Following excellent performances at the bootcamp of the #contentaccelerator in June, two of our top talents have taken new roles as intrapreneurs at Sanoma this week. Making it happen! This innovative burst immediately caused temperatures to sky-rocket to a sweltering 33°C at the office. Respect to them for showing the courage of their convictions and going for it. And thanks especially to the local organisation for supporting a speedy transition.
Creativity and customer-focus sit deep in Sanoma’s character. However, we have deliberately organized these and other new ventures separately from the core business, yet cooperative with it. We wanted to establish a model which gave the accelerators and new ventures the liberty to exploit their disruptive opportunity unrestricted by the core, yet in a way which supported both the new venture and the core. In my view, the process of the accelerator (ideation and competence development for hundreds of people from the core) and the sharing of various capabilities in the operation (mainly marketing, technology and expertise) achieve that.
I recently came across an excellent article by Gilbert, Eyring & Foster, in the Harvard Business Review called Two Routes to Resilience which clearly articulates the case for developing disruptive and core businesses separately yet under one umbrella. How to organize for new growth?

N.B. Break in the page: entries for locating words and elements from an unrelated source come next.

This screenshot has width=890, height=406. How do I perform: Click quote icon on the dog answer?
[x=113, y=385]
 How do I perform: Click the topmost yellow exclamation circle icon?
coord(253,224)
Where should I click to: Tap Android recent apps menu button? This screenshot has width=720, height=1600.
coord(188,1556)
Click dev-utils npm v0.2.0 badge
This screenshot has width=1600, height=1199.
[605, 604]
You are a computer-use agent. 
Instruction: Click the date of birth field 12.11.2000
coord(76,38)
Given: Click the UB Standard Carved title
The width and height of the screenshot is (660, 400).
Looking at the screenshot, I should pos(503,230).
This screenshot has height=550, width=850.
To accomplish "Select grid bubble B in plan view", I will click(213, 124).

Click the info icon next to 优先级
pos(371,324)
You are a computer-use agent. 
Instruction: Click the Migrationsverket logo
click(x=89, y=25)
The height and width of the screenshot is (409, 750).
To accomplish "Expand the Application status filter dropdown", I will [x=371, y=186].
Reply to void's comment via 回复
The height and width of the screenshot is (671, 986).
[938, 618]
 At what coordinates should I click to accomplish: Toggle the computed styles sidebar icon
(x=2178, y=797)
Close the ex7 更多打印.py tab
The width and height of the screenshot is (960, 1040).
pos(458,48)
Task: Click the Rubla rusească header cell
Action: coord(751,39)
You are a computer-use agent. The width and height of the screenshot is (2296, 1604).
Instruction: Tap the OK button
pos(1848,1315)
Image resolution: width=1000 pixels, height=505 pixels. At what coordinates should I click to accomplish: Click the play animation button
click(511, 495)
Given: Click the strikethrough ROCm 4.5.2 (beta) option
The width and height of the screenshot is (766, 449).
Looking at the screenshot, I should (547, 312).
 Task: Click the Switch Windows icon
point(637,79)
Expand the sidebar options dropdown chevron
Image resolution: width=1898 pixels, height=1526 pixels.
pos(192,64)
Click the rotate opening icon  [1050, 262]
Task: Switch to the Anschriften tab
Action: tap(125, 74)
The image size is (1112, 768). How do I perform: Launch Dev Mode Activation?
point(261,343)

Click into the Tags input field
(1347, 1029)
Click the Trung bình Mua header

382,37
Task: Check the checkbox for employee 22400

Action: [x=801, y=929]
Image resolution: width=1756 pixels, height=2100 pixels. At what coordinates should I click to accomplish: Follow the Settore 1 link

The authors make the case that when your industry is undergoing disruptive change, companies should respond by making two distinct transformations in parallel. Transformation A focuses on repositioning the core business to its altered circumstances. Transformation B should create disruptive innovations that will eventually bring new growth. And the structure should work for both through a “capabilities exchange” that allow the sharing of select resources for the benefit of both parties, without changing the mission of either. Each transformation needs a leader fully convinced of the future success of their mission. Both pillars of the transformation have to act in the market as if the future of the company depended on it alone.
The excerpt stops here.